EXCERPT PROVIDED =

_ _ _

The fighting also stopped work at the city’s vast steel works, one of which remains the last redoubt for encircled Ukrainian troops.
“Everything that was invested (into Mariupol) has been destroyed,” Infrastructure Minister Oleksander Kubrakov told Reuters.
LIKE CENTRE OF EUROPE
Fringed by smoke stacks, the steel town on the Sea of Azov was once synonymous with post-Soviet industrial decline and pollution.
Its fortunes shifted in 2014 with the outbreak of fighting with Russia-backed separatists in eastern Ukraine. Briefly controlled by the rebels, Mariupol was recaptured by Ukrainian forces, making it the largest city in the eastern Donbas region under Kyiv’s control.
More than 100,000 people fled nearby separatist-held territories to make a new life in Mariupol and local authorities launched the plan to revamp the city.
Metinvest modernised its two plants, Azovstal and Ilyich Steel. In 2020, it completed an emissions-cutting project there that it said was one of the largest environmental projects in Ukraine’s history.
“Over the past seven years we have managed to create this showcase of a revived Ukrainian Donbas,” Vadym Boichenko, who became mayor in 2015, told Reuters.
Boichenko spoke proudly about new roads, improved public transport, parks and other urban regeneration projects.
“Young people were in these parks, with coffee, with guitars – like in the centre of Europe, just hanging out on the grass.”
INVASION AND DESTRUCTION
In the early hours of Feb. 24, a column of Russian tanks and military vehicles was seen heading towards Mariupol and blasts rang out in its outskirts. The invasion – which Russia calls a “special military operation” – had begun and the city was about to become a battleground.
Residents fled or moved to basement shelters to escape the bombardment that soon cut off all utilities. Metinvest suspended operations.
On March 9, bombs hit the maternity wing of a children’s hospital that had been renovated under the reconstruction plan. The blast killed at least three people and tore off part of the facade.
“We only just opened,” Boichenko said.
Danylova was sheltering in the corridor of her parents’ apartment on March 13 when a shell hit the floor above. They moved down to her apartment on the floor below, but a few hours later another shockwave from a nearby strike blew out the windows of her living room and knocked the door off its hinges.
Danylova and her husband started sleeping in the freezing corridor of the apartment block, crammed on the floor with their dog and her parents.

_ _ _

Data items:
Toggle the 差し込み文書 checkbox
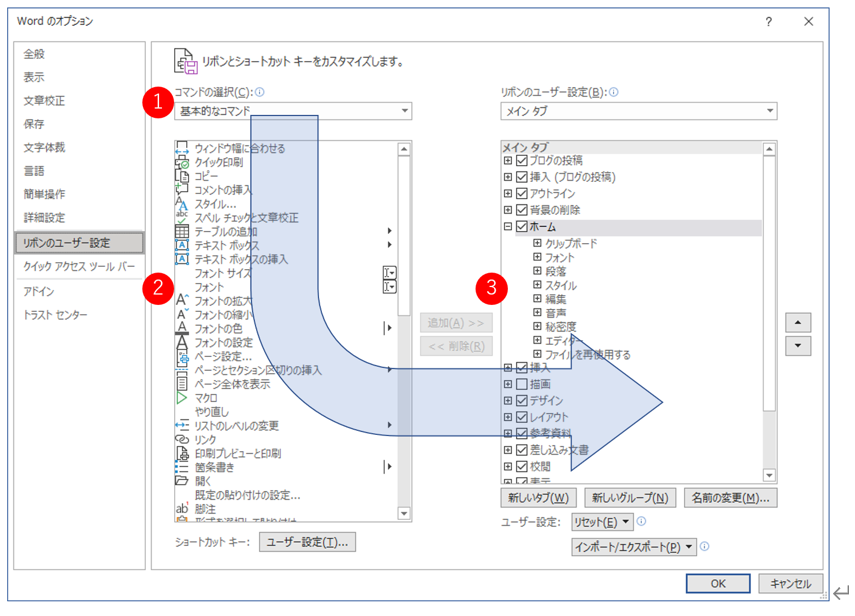855x616 pixels. [521, 450]
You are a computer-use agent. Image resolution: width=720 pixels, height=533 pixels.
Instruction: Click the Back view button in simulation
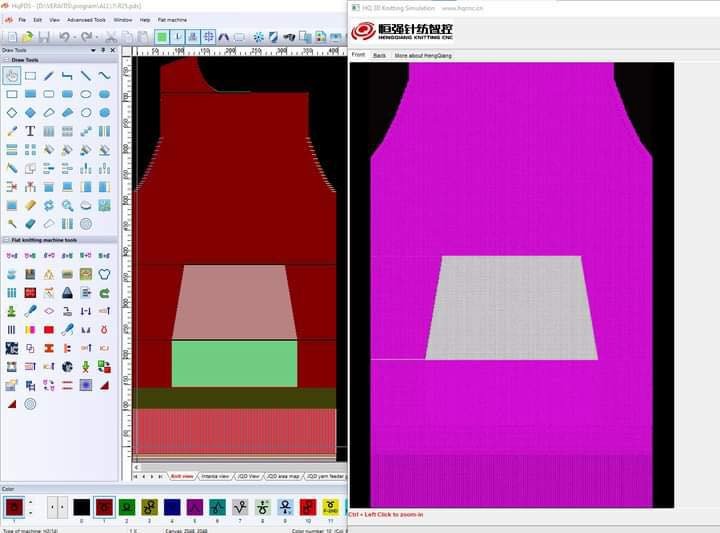click(379, 56)
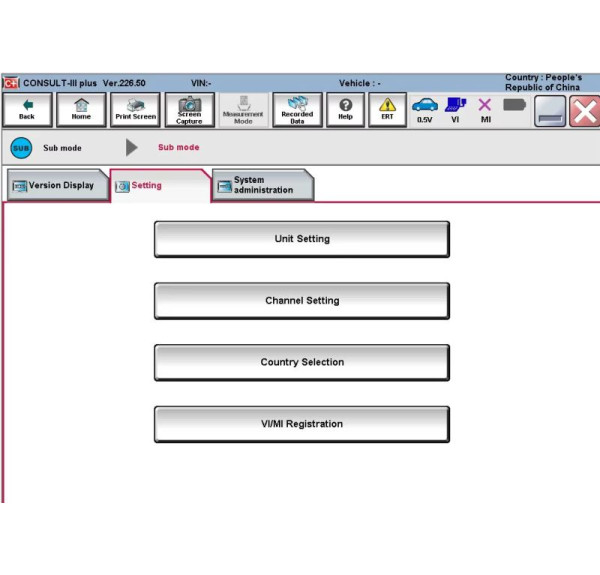
Task: Click the MI status indicator icon
Action: (485, 108)
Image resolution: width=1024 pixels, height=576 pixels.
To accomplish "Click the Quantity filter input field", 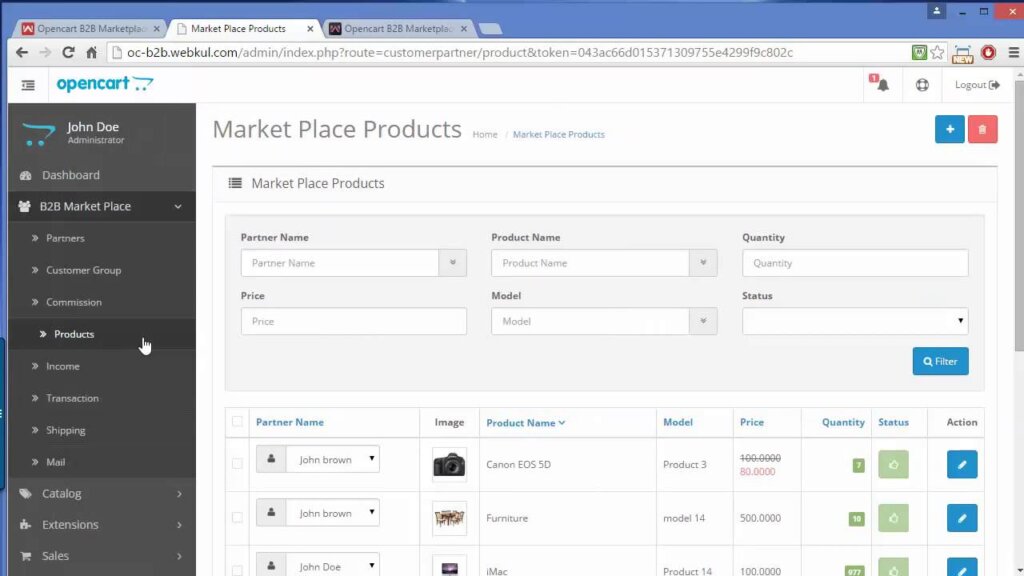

_ _ _

EXERCISES =
A. Do these statements agree with the Mariupol excerpt? For each, answer yes or no and quote the words that decide it. (i) Vadym Boichenko became mayor in 2015. (ii) Metinvest completed its emissions-cutting project in 2014. (iii) More than 100,000 people fled nearby separatist-held territories to settle in Mariupol.
B. Can you restate word for word everything in the Mariupol excerpt from "Metinvest modernised its" down to "in Ukraine’s history."?
The records come from a separate source, not from the Mariupol excerpt.

EXPECTED OUTPUTS =
A.
(i) Yes: "Vadym Boichenko, who became mayor in 2015"
(ii) No: "In 2020, it completed an emissions-cutting project there"
(iii) Yes: "More than 100,000 people fled nearby separatist-held territories to make a new life in Mariupol"

B.
Metinvest modernised its two plants, Azovstal and Ilyich Steel. In 2020, it completed an emissions-cutting project there that it said was one of the largest environmental projects in Ukraine’s history.